Habitus merupakan hasil pembelajaran lewat pengasuhan, aktivitas bermain, dan juga pendidikan masyarakat dalam arti luas. Pembelajaran itu terjadi secara halus, tak disadari dan tampil sebagai hal wajar, sehingga seolah-olah sesuatu yang alamiah, seakan-akan terberi oleh alam atau “sudah ada dari sananya” (Takwin dalam Harker, et al, 2005: xviii-xix). Habitus adalah kerangka penafsiran untuk memahami dan menilai realitas sekaligus penghasil praktik-praktik kehidupan yang sesuai dengan struktur-struktur objektif.

Kedua hal tersebut tidak bisa dipisahkan. Habitus menjadi dasar kepribadian individu. Pembentukan dan berfungsinya habitus seperti lingkaran yang tidak diketahui ujung pangkalnya: di satu sisi, sangat memperhitungkan hasil dari keteraturan perilaku dan di lain sisi modalitas praktiknya mengandalkan pada improvisasi, dan bukan pada kepatuhan pada aturan-aturan(Haryatmoko, 2003: 10).

BARIS DATA:
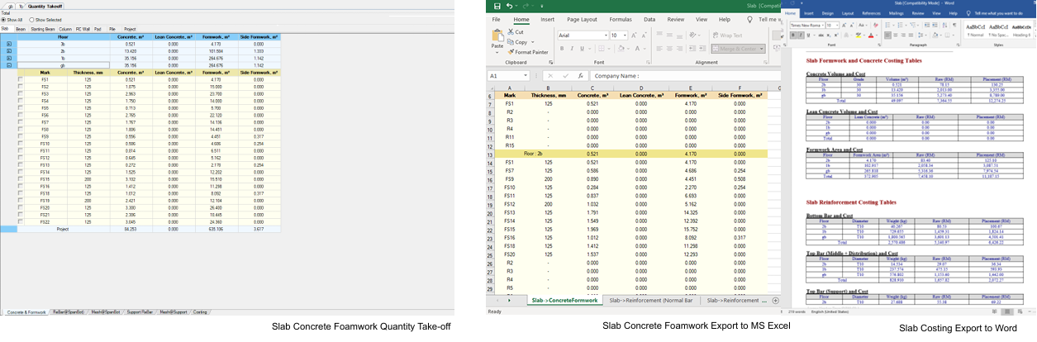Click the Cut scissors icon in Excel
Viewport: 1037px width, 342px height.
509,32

--

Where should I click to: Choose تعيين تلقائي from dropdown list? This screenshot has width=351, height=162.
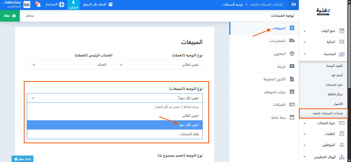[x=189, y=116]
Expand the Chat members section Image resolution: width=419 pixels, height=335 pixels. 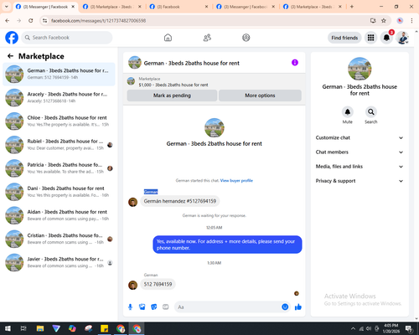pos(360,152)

TUGAS 1: Menurut teks tentang habitus, lewat apa saja habitus dipelajari?
TUGAS 2: Kembalikan bagian teks tentang habitus dari "Kedua hal tersebut" sampai "aturan-aturan(Haryatmoko, 2003: 10)." tanpa perubahan sedikit pun.

HASIL LATIHAN 1: Lewat pengasuhan, aktivitas bermain, dan pendidikan masyarakat dalam arti luas.

HASIL LATIHAN 2:
Kedua hal tersebut tidak bisa dipisahkan. Habitus menjadi dasar kepribadian individu. Pembentukan dan berfungsinya habitus seperti lingkaran yang tidak diketahui ujung pangkalnya: di satu sisi, sangat memperhitungkan hasil dari keteraturan perilaku dan di lain sisi modalitas praktiknya mengandalkan pada improvisasi, dan bukan pada kepatuhan pada aturan-aturan(Haryatmoko, 2003: 10).